I have been through dozens of MDs that were dismissive, and rude, and closed their ears at the first sign of me participating in my own treatment. I LOVE LOVE LOVE Dartmouth. They have included me every step or drag of the way. I have been able to view my MRIs with them, and they explain them. They pull out every test and explain them, and help me understand them. I have been in many research studies, and helped many grad students who are doing papers on MS. I feel that they really do have MY best interest at heart, not just what the big pharma companies are pushing at them. I have been supported, and informed, and you cant beat that. After coming from the land of dismissive care, I am not about to give up on this crew. Even if I have to drive 2 hours to see them each time. one way.

The husband? Well, what can I say. hes a keeper. we survived breast cancer together, and he says MS isnt gonna stop us. He always says US. not me or she...US.

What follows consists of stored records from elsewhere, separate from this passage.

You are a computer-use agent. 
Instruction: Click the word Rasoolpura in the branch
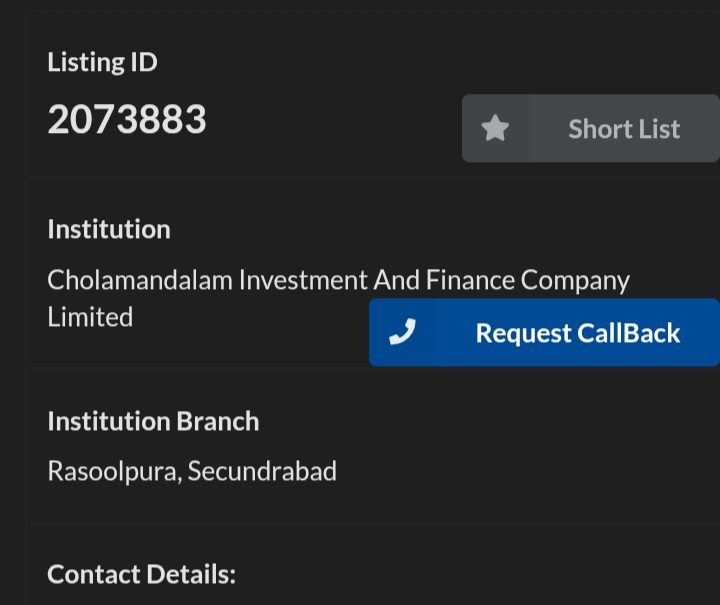click(x=114, y=470)
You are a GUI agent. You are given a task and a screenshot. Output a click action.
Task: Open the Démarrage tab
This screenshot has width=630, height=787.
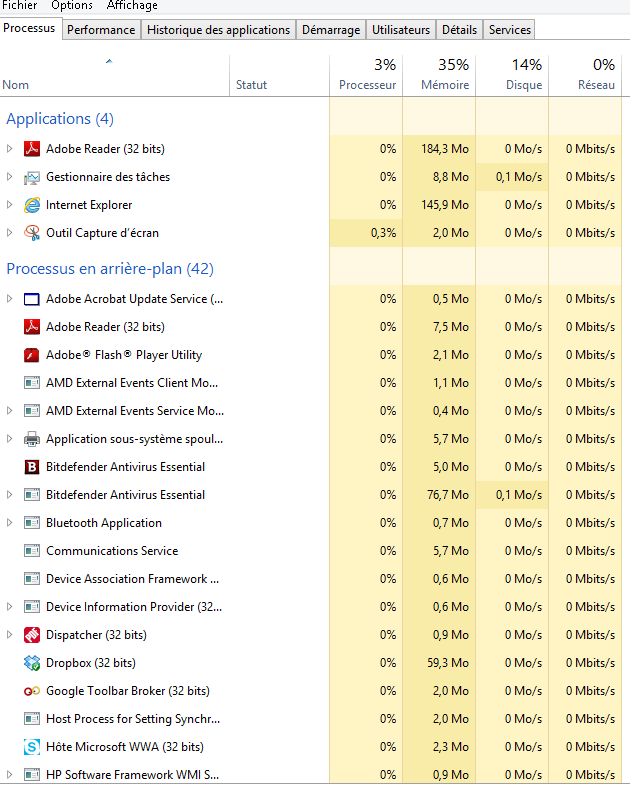tap(330, 30)
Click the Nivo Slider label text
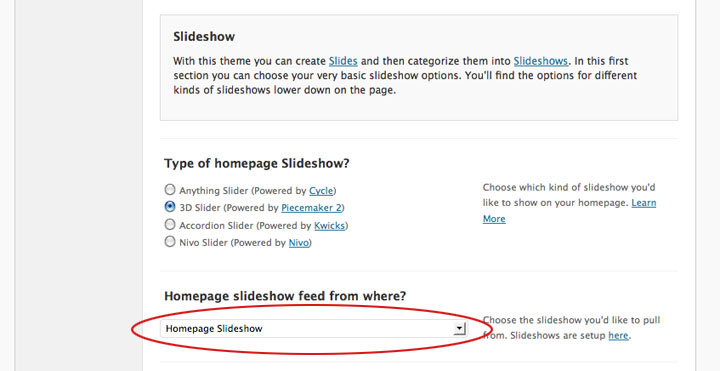 (x=203, y=243)
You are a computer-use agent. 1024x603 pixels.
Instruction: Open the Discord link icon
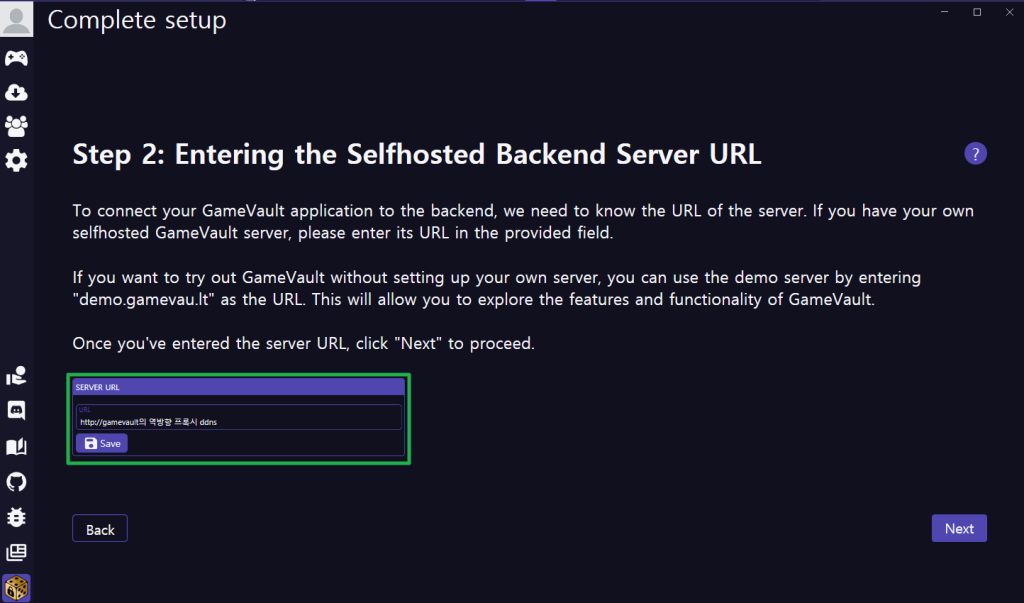(x=16, y=410)
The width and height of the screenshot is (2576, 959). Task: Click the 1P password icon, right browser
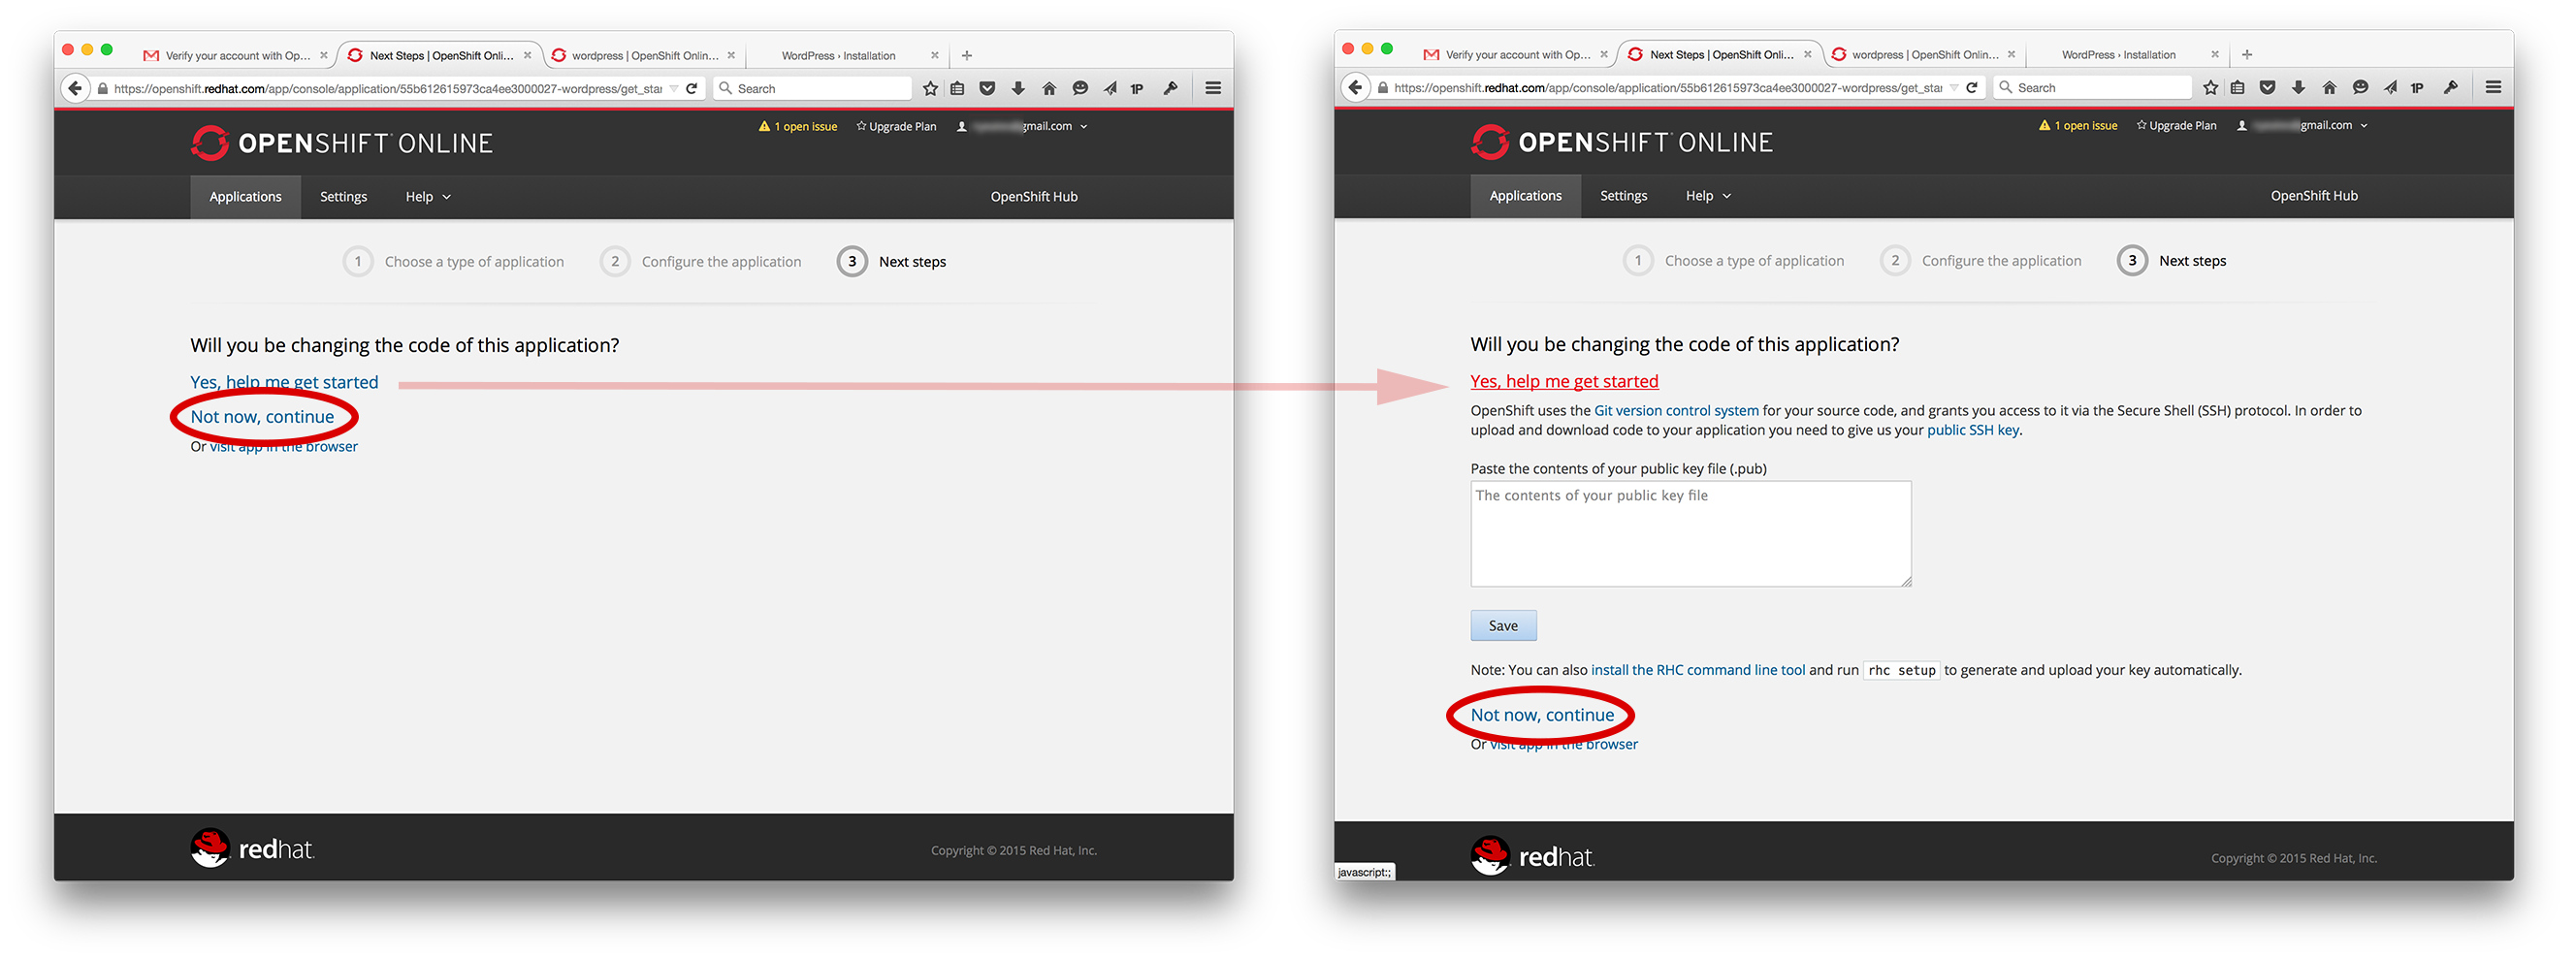2417,88
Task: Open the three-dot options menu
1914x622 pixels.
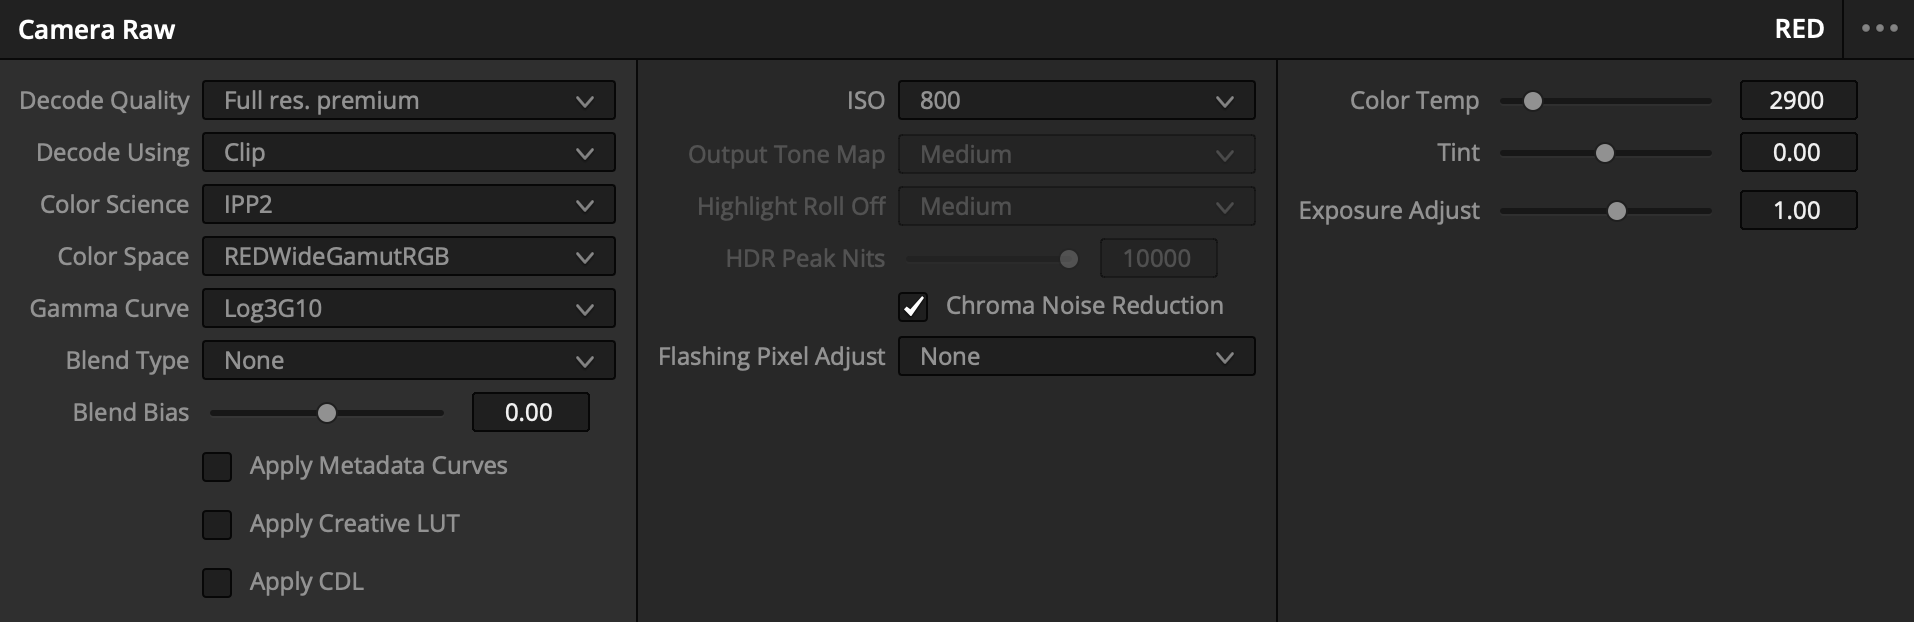Action: [1879, 29]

I have been asked to really think about why I dont want to take these drugs, and take it past the next step, or the obvious side effects. Even those who suffer side effects do so with a better attitude because they know what the drug is doing for them, and not just to them. I had to admit that taking this daily shot, reminds me daily that I have MS. The side effects from the shot are worse than the side effects from the disease, because I am not "actively" in a disease state. I am in remisson. its one thing to be in pain everyday and want that shot. or to see a lump and want that shot, but MS is one of those invisable diseases unless it has already damaged your system, and I am not suffering, so I think to myself..."do I really have MS?" or "I dont need this stuff unless MS has become a problem" or "My MS is mild compared to so many others. since I am so mild, I can skip all the stuff that is needed for those in the big boy lane of this disease." In effect, I am kidding myself. This disease is silent, and keeps doing damage even when you are not having symptoms. its only when it breaks through that crunchy layer of mylin and smacks directly into the nerve root that we show this disease. Just because my nerve root remains intact, doesnt mean MS isnt silently munching through my mylin right now!

I need to change my attitude, and get better at accepting the fact that I HAVE MS! and yes, my disease is active even if I am not in a flair. now where is that ice cream.